Collected data entries:
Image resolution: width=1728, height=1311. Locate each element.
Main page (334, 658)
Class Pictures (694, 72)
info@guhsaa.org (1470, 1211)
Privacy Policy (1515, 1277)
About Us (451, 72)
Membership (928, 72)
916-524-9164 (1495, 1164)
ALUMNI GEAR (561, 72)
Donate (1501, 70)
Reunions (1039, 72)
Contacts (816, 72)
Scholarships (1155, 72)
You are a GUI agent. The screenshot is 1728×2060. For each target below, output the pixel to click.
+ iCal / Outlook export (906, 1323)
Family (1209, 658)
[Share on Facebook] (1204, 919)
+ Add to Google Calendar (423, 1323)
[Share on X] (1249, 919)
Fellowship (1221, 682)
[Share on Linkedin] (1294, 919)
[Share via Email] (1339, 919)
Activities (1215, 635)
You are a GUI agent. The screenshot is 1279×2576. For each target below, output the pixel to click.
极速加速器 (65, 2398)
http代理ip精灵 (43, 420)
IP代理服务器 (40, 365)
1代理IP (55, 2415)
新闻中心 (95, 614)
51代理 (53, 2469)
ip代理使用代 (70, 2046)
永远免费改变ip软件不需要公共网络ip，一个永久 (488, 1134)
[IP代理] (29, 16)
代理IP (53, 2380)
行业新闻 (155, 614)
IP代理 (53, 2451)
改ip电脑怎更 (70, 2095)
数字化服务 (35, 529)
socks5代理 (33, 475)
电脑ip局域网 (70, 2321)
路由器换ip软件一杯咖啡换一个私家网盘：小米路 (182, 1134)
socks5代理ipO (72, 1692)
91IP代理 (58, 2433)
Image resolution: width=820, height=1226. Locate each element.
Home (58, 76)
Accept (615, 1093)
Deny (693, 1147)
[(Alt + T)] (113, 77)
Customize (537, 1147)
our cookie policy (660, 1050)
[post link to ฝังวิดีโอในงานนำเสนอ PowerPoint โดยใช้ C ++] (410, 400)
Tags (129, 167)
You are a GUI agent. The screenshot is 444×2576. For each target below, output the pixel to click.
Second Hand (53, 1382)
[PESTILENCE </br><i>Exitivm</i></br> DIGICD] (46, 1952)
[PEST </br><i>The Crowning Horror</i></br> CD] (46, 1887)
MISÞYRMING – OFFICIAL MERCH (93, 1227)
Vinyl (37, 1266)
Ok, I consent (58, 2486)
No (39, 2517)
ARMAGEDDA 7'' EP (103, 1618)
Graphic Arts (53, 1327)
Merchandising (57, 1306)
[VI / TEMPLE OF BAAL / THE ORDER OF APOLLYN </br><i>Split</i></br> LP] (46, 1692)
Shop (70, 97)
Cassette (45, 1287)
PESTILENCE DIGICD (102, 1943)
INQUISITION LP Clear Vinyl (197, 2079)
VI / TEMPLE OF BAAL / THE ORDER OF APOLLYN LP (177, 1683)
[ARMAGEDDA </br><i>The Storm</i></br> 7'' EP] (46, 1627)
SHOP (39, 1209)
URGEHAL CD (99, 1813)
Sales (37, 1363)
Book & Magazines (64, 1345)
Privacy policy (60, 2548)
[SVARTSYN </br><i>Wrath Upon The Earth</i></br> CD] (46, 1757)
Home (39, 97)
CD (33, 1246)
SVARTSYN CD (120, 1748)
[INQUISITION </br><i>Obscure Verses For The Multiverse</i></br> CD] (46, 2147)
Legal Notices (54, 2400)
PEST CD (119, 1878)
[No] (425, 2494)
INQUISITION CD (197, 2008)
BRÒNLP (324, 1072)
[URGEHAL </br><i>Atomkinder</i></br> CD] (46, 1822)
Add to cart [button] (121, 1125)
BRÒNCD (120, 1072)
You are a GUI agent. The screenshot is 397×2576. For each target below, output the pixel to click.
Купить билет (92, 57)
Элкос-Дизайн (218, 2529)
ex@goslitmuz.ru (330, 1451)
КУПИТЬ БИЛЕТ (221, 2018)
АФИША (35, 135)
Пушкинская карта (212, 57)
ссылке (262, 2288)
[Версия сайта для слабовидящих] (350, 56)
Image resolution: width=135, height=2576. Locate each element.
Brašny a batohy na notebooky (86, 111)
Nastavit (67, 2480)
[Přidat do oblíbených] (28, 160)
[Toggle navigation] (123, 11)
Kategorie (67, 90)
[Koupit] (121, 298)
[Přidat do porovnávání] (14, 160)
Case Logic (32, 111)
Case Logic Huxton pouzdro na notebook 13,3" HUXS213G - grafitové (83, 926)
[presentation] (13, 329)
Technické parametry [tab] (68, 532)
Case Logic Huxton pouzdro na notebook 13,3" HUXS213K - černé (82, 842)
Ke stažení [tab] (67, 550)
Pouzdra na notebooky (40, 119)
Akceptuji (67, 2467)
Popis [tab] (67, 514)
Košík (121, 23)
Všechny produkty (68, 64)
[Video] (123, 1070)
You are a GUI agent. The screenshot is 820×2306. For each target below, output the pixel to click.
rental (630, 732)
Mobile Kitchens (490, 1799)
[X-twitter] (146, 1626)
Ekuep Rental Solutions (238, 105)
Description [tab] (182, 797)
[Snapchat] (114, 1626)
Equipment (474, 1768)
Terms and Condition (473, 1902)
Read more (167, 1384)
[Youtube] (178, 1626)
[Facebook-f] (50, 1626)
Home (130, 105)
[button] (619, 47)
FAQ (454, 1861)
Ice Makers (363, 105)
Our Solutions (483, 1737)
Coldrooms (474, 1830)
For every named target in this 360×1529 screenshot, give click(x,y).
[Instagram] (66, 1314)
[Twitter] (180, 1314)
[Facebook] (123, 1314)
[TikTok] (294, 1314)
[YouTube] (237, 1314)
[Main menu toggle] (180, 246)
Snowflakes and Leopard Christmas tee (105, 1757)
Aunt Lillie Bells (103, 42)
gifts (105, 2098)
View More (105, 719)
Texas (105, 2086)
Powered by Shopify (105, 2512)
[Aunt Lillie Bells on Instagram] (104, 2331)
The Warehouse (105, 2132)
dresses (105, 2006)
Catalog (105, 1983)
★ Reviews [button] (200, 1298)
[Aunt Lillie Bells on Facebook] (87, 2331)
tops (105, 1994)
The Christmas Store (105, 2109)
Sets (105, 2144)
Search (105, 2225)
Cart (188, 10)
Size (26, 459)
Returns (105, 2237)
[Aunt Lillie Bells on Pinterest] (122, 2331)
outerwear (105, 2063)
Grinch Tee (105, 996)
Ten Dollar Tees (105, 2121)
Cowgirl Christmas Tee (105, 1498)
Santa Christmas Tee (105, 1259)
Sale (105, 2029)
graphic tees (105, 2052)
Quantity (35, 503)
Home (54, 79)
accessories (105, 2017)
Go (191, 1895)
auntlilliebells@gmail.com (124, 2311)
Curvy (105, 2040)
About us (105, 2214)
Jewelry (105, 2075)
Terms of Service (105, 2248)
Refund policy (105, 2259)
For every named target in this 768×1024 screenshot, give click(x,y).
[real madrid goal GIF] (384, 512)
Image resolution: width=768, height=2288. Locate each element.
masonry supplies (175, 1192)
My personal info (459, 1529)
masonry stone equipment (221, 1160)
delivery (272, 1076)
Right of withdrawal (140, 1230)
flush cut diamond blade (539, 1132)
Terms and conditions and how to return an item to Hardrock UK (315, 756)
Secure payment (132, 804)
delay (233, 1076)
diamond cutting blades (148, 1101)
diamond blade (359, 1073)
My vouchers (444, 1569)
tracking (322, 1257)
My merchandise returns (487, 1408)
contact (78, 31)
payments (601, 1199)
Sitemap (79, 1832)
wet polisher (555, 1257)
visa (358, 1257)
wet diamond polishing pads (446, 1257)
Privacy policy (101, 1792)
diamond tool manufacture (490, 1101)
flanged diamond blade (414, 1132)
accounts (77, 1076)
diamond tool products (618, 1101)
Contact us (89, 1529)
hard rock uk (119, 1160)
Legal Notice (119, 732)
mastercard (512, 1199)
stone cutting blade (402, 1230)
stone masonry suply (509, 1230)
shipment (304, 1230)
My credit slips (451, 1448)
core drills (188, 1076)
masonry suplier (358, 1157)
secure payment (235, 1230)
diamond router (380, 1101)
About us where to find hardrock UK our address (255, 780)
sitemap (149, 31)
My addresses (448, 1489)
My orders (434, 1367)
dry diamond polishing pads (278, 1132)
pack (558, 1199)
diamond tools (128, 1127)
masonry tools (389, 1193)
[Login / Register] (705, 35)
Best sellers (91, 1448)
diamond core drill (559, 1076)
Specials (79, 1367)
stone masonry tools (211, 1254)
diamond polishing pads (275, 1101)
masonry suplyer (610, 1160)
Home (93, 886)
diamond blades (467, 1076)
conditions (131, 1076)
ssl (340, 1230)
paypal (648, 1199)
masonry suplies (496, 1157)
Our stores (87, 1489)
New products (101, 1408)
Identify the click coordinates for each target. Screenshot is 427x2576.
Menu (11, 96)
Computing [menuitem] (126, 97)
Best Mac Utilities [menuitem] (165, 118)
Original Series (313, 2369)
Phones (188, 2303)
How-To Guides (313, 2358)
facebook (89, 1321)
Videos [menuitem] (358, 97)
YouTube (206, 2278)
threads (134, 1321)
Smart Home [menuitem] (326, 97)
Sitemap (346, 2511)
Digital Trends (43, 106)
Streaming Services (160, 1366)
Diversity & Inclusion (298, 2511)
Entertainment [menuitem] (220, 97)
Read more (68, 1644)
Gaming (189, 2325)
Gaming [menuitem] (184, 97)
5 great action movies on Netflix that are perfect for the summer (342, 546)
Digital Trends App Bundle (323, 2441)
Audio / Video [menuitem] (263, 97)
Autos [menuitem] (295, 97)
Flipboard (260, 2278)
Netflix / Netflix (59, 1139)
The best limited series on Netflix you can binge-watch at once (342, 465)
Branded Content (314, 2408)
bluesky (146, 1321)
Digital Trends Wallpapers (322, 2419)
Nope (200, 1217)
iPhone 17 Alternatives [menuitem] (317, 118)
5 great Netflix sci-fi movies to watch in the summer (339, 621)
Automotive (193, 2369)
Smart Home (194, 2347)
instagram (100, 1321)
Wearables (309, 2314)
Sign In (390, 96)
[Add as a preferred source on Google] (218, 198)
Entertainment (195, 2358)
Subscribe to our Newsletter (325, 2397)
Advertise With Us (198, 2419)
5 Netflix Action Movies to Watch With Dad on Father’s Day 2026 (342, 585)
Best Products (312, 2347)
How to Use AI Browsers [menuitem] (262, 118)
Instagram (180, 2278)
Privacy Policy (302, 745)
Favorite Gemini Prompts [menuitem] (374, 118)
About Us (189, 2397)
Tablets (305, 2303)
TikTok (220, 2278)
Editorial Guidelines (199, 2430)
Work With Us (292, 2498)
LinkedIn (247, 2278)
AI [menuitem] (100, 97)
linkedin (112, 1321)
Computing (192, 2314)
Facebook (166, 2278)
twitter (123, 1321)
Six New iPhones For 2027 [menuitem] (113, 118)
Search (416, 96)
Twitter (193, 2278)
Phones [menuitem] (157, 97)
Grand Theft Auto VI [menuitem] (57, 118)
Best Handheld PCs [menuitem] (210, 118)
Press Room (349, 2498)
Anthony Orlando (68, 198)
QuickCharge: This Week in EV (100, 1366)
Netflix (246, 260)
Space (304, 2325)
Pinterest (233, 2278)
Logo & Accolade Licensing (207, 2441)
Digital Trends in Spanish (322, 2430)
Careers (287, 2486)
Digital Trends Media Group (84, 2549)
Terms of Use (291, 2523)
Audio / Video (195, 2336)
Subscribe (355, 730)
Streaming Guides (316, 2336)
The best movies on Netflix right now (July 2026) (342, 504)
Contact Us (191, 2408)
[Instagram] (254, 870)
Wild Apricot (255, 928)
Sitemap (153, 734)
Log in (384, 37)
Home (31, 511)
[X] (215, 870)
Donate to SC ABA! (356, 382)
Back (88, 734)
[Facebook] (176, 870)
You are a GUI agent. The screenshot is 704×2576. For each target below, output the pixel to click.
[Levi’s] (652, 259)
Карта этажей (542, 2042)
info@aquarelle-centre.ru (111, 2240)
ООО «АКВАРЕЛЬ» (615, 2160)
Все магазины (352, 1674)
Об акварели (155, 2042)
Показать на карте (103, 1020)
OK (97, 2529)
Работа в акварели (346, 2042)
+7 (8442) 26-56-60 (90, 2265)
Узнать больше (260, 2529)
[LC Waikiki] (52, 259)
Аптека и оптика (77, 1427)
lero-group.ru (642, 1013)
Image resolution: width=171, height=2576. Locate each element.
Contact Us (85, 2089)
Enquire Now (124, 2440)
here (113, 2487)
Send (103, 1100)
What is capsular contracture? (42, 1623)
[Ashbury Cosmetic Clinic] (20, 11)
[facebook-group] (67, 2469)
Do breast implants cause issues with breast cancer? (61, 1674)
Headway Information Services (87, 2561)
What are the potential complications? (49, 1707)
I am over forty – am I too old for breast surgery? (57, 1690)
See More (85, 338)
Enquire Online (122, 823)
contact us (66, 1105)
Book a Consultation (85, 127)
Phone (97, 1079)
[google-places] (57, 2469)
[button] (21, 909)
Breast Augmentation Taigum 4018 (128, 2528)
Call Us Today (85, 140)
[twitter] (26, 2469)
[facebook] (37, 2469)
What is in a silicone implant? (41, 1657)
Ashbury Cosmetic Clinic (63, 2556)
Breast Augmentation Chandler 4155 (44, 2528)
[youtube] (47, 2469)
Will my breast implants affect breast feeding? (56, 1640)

PROMPT »
Show me all lines in the records that contain "resolution".

TASK ANSWER »
Image resolution: width=1728, height=1311. Locate each element.
Image resolution: width=820, height=1226. Locate each element.
Image resolution: width=135, height=2576. Locate each element.
Image resolution: width=768, height=2288. Locate each element.
Image resolution: width=171, height=2576. Locate each element.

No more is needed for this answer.